Bilateral trade is still comparatively low, but since the decline in the exchange of goods as a result of the civil war in Libya in 2011, trade has now started to grow again. In 2016, the trade volume between Libya and Portugal amounted to 36.6 million euros (2012: 420.4 million), with a trade balance surplus in favor of Portugal of 34.0 million euros (2012: 377.6 million). This placed Libya in 88th place as a buyer and 143rd as a supplier in Portuguese foreign trade, while Portugal was in 41st place as a buyer and 32nd as a supplier in Libya's foreign trade. 43 Portuguese companies exported to Libya in 2016 (2012: 110).
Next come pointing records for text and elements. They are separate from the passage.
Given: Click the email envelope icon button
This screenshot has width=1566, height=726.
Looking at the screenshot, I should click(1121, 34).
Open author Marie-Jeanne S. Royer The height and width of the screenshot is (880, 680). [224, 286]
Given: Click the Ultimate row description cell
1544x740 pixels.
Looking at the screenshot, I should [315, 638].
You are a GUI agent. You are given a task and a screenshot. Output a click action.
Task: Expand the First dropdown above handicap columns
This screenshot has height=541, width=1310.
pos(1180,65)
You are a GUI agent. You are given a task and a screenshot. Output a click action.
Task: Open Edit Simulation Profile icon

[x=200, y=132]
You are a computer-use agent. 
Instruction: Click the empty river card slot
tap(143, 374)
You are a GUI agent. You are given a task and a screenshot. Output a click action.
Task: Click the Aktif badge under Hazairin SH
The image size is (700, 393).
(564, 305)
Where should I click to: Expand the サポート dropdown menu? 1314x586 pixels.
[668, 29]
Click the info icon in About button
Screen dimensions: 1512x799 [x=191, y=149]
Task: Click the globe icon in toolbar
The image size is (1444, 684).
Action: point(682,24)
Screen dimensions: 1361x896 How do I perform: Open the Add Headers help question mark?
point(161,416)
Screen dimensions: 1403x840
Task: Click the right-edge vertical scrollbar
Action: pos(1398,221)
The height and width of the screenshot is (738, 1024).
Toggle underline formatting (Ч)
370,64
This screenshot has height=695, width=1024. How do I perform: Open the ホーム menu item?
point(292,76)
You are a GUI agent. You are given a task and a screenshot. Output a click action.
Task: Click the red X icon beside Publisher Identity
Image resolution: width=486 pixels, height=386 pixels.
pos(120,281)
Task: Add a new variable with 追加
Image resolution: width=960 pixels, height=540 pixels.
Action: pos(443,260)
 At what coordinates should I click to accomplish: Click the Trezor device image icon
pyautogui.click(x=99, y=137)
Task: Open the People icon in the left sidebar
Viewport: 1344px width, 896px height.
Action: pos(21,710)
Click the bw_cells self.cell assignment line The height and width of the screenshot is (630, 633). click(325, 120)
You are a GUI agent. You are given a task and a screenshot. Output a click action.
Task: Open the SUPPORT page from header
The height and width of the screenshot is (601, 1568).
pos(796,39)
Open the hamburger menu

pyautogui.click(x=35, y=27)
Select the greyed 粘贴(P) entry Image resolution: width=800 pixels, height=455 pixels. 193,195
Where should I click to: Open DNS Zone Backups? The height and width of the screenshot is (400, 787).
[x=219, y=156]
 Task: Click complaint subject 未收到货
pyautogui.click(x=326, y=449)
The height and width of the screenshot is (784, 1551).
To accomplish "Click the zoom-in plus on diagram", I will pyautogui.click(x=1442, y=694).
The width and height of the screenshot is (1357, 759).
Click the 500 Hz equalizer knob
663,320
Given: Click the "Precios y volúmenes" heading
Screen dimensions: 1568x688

In 2016, Portugal exported goods worth 35.3 million euros to Libya ( 2015 : 19.6 million, 2014 : 24.4 million; 2013 : 49.6 million; 2012 : 21.4 million), Of these, 74.1% were machinery and equipment, 11.4% were chemical-pharmaceutical products, 7.3% were foodstuffs, 2.3% were agricultural products and 2.0% were metal goods.
During the same period, Libya delivered goods worth 1.3 million euros to Portugal (2015: 8.4 million, 2014: 1.2 million; 2013: 104.3 million; 2012 : 399.0 million), of which 60% are chemical-pharmaceutical products, 39.9% metal goods, and 0.1% paper and cellulose.
The Portuguese Chamber of Foreign Trade AICEP maintains a contact office at the Portuguese Embassy in the Libyan capital Tripoli, and there is also a department for Libya in the Arab-Portuguese Chamber of Commerce in Lisbon, the Câmara de Comércio e Indústria Àrabe Portuguesa.

==Sports==
The Libyan and Portuguese national football teams have not yet met (as of February 2020).

Libyan players also occasionally play for Portuguese clubs, including internationals such as Jamal Mohammed, who has played for several teams in Portugal.

==Resident diplomatic missions==
- Libya has an embassy in Lisbon.
- Portugal is accredited to Libya from its embassy in Tunis.